▶ Set problem:
Pull out every line of the items below that contains the string "width", matching case exactly.
--- Start Dataset records ---
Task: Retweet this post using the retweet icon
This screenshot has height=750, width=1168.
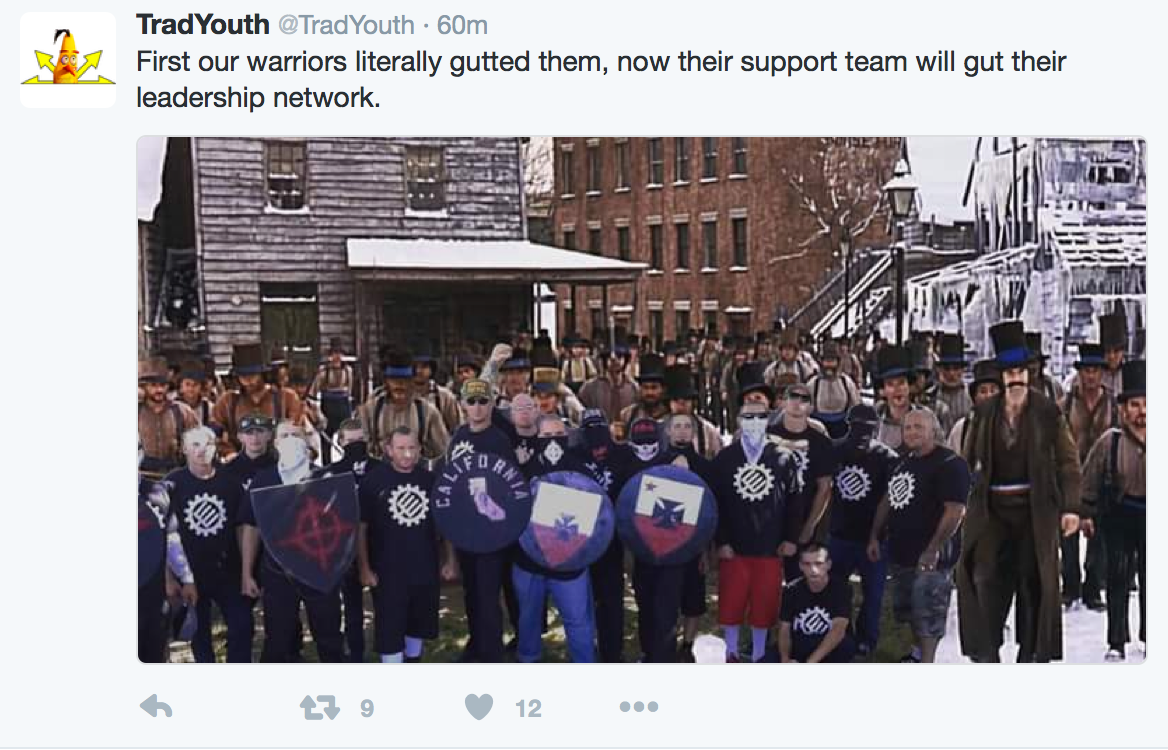Action: [x=320, y=707]
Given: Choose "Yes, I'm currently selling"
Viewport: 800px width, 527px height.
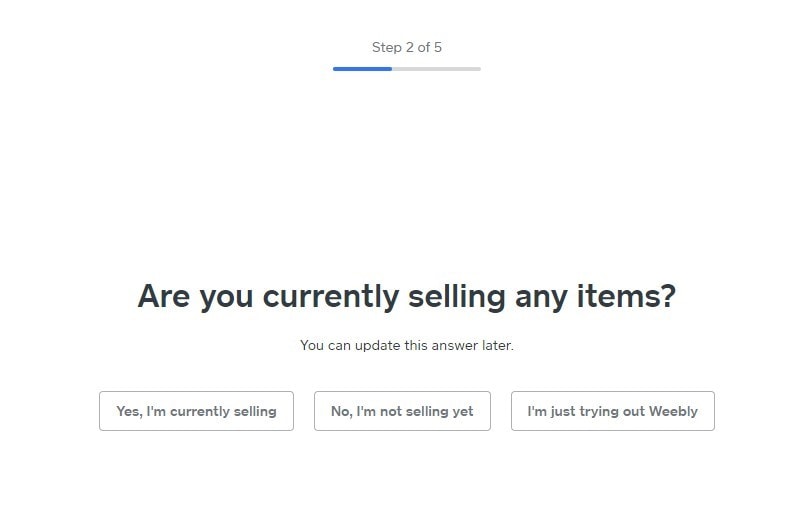Looking at the screenshot, I should tap(196, 411).
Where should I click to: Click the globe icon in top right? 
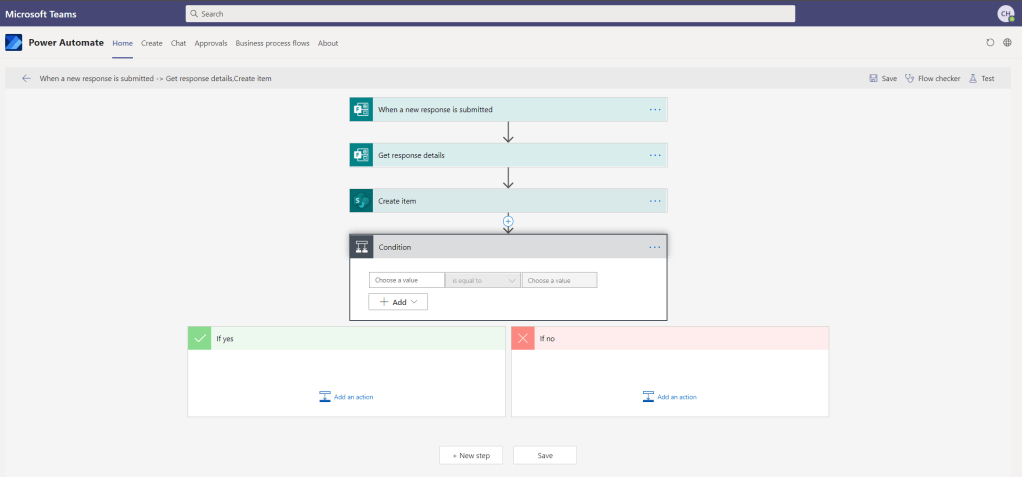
--- End Dataset records ---
▶ Solution to this problem:
This screenshot has height=750, width=1168.
Viewport: 800px width, 527px height.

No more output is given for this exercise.